The weird state of organic farming in the U.S.: Consumers love it, but fewer and fewer farmers are converting
CHURDAN, Iowa (AP) — In the 1970s when George Naylor said he wanted to grow organic crops, the idea didn’t go over well.
Back then organic crops were an oddity, destined for health food stores or maybe a few farmers markets.
“I told my dad I wanted to be an organic farmer and he goes, ‘Ha, ha, ha,’” Naylor said, noting it wasn’t until 2014 that he could embrace his dream and begin transitioning from standard to organic crops.
But over the decades, something unexpected happened — demand for organics started increasing so fast that it began outstripping the supply produced in the U.S.
Now a new challenge has emerged: It’s not getting consumers to pay the higher prices, it’s convincing enough farmers to get past their organic reluctance and start taking advantage of the revenue pouring in.

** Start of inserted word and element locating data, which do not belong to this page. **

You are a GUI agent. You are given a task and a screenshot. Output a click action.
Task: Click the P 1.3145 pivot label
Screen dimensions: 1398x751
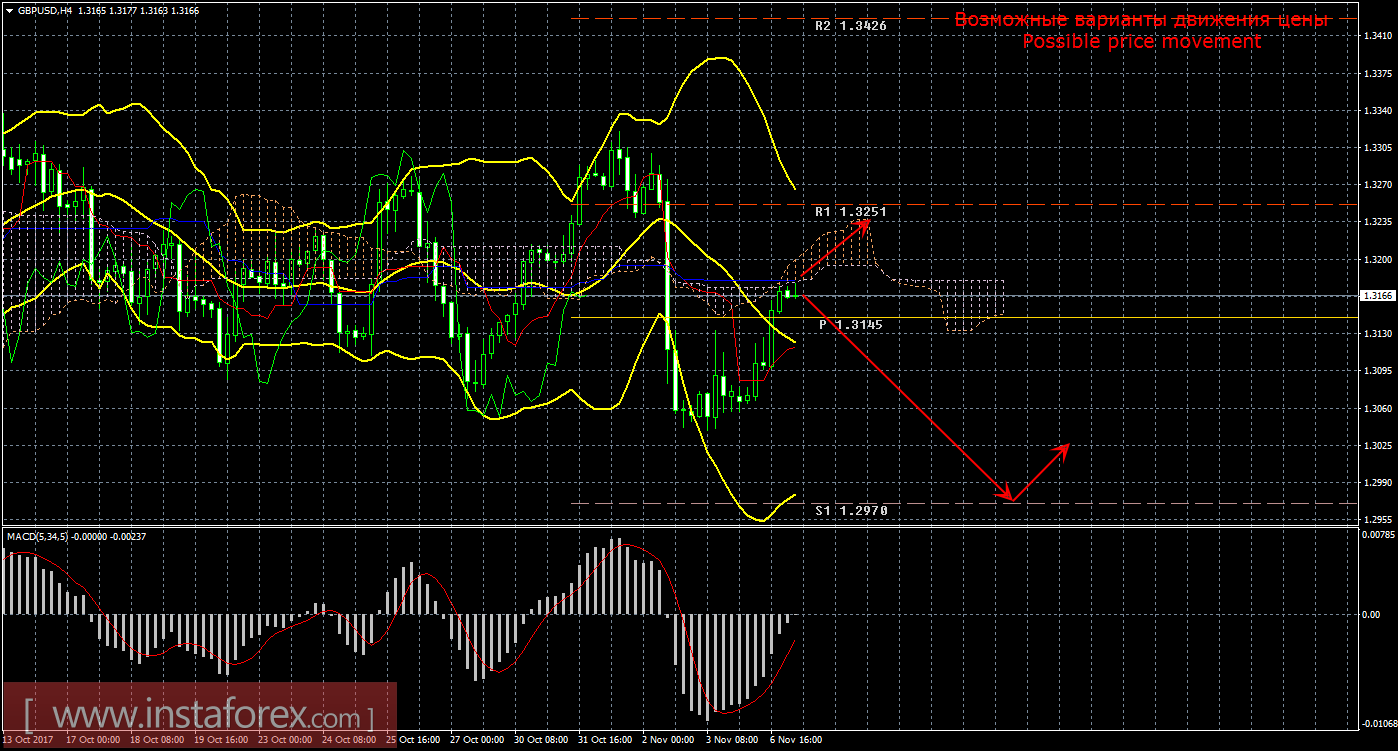[x=850, y=325]
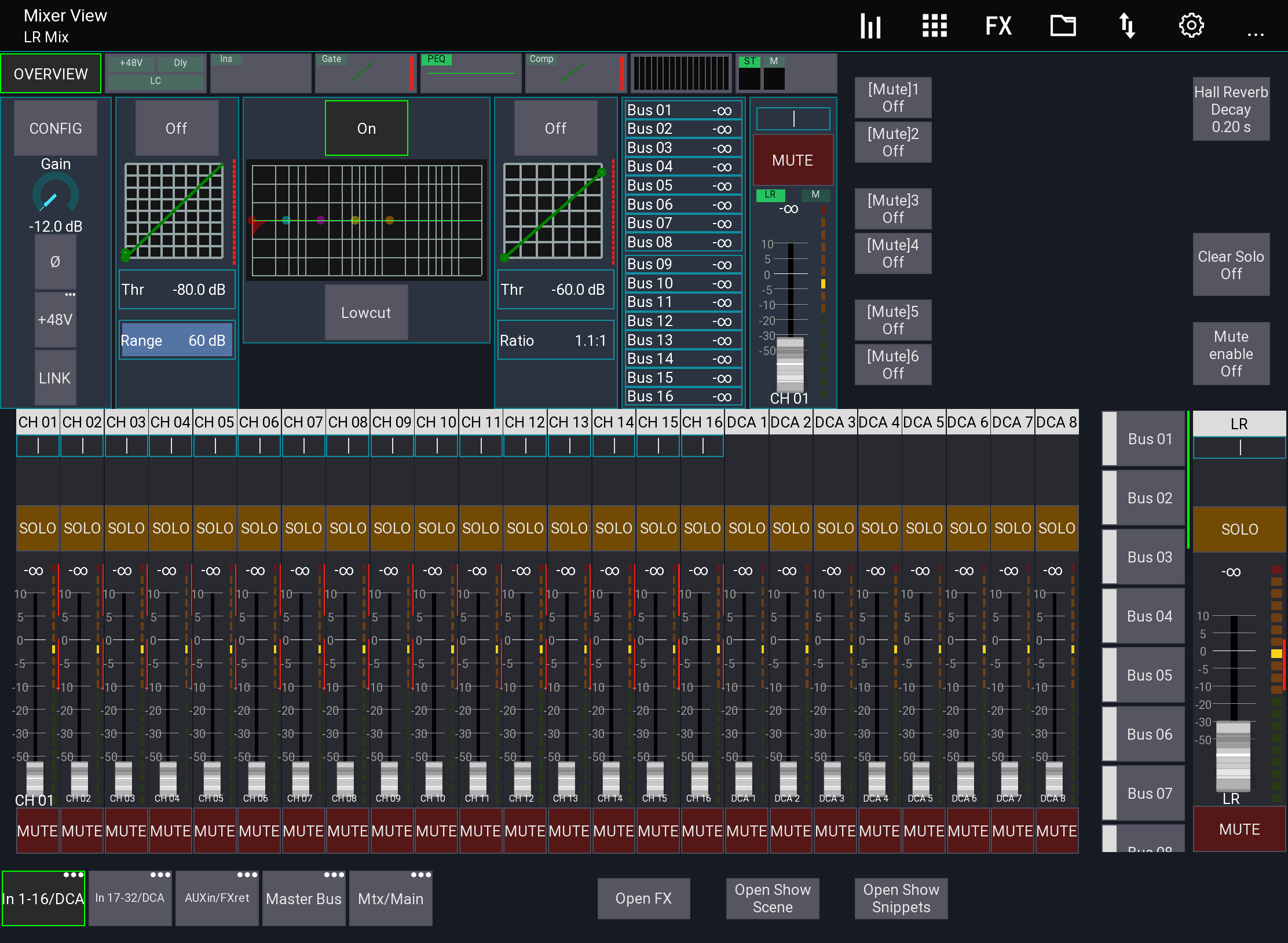Open routing via the up-down arrows icon
This screenshot has width=1288, height=943.
click(1127, 26)
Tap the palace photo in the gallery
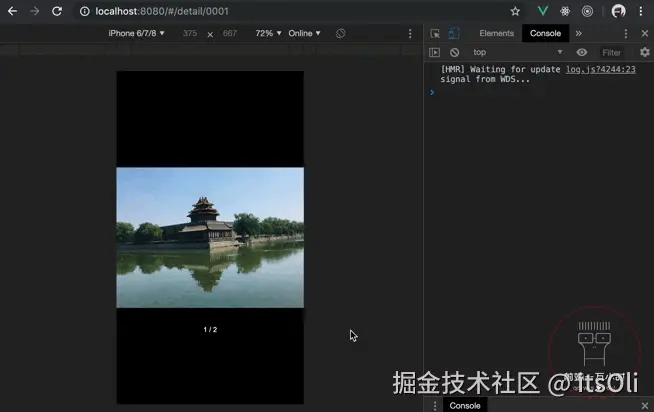This screenshot has width=654, height=412. point(210,238)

Instead of growing to meet the demand, the number of farmers converting to organic is actually dropping. Last month, the U.S. Department of Agriculture committed up to $300 million to recruit and help more farmers make the switch.
“It feels good,” said Chris Schreiner, executive director of the organic-certifying organization Oregon Tilth, referring to the government help. “It’s a milestone in the arc of this work.”
Schreiner, who has worked at the Oregon-based organization since 1998, said expanding technical training is important given the vast differences in farming land conventionally and organically. Schreiner noted that one farmer told him that converting a conventional farmer was like asking “a foot doctor to become a heart surgeon.”
The key difference is the use of synthetic fertilizers and pesticides as well as genetically modified seeds. Most conventional farms rely on those practices but they are banned at organic farms. Instead, organic farmers must control weeds and pests with techniques such as rotating different crops and planting cover crops that squeeze out weeds and add nutrients to the soil.
Crops can only be deemed organic if they are grown on land that hasn’t been treated with synthetic substances for three years. During that period, farmers can grow crops, but they won’t get the extra premium that accompanies organic crops.
According to the USDA, the number of conventional farms newly transitioning to organic production dropped by about 70% from 2008 to 2019. Organic comprises about 6% of overall food sales, but only 1% of the country’s farmland is in organic production, with foreign producers making up the gap.
In the U.S, “There are so many barriers to farmers making that leap to organic,” said Megan DeBates, vice president of government affairs for the Organic Trade Association.
While farmers seem hesitant, U.S. consumers aren’t. Annual sales of organic products have roughly doubled in the past decade and now top $63 billion, according to the Organic Trade Association. Sales are projected to climb up to 5.5% this year.
That growth is clear to anyone pushing a cart in an average supermarket, past bins of organic apples and bananas, through dairy and egg sections and along shelves brimming with organic beef and chicken.
The new USDA effort would include $100 million toward helping farmers learn new techniques for growing organic crops; $75 million for farmers who meet new conservation practice standards; $25 million to expand crop insurance options and reduce costs; and $100 million to aid organic supply chains and develop markets for organics.
Nick Andrews, an Oregon State University extension agent who works with organic farmers, called the USDA effort a “game changer.” It should be especially attractive to farmers with small parcels of land because the added value of organic crops makes it possible to make significant money off even 25 to 100 acre (10 to 40 hectare) farms — much smaller than the commercial operations that provide most of the country’s produce.
“I’ve seen organic farmers keep families in business who otherwise would go out of business,” Andrews said.
Noah Wendt, who in the past few years has transitioned 1,500 acres (607 hectares) of land in central Iowa to organic, noted the shift has been “rocky” at times for him and his farming partner, Caleb Akin.
But he and Akin recently bought a grain elevator east of Des Moines to use solely for organic crops, the kind of project the USDA program can assist. They hope the elevator will not only be a nearby spot to store grain but provide a one-stop shop to learn about growing and marketing organic crops.
Seeing all the organic activity is gratifying for George and Patti Naylor, who farm near the tiny central Iowa community of Churdan. But they say they still value most the simple benefits of their choice, such as evenings spent watching hundreds of rare monarch butterflies that flock to their herbicide-free farm.
As Patti Naylor put it, “It really helps to believe in what you’re doing.”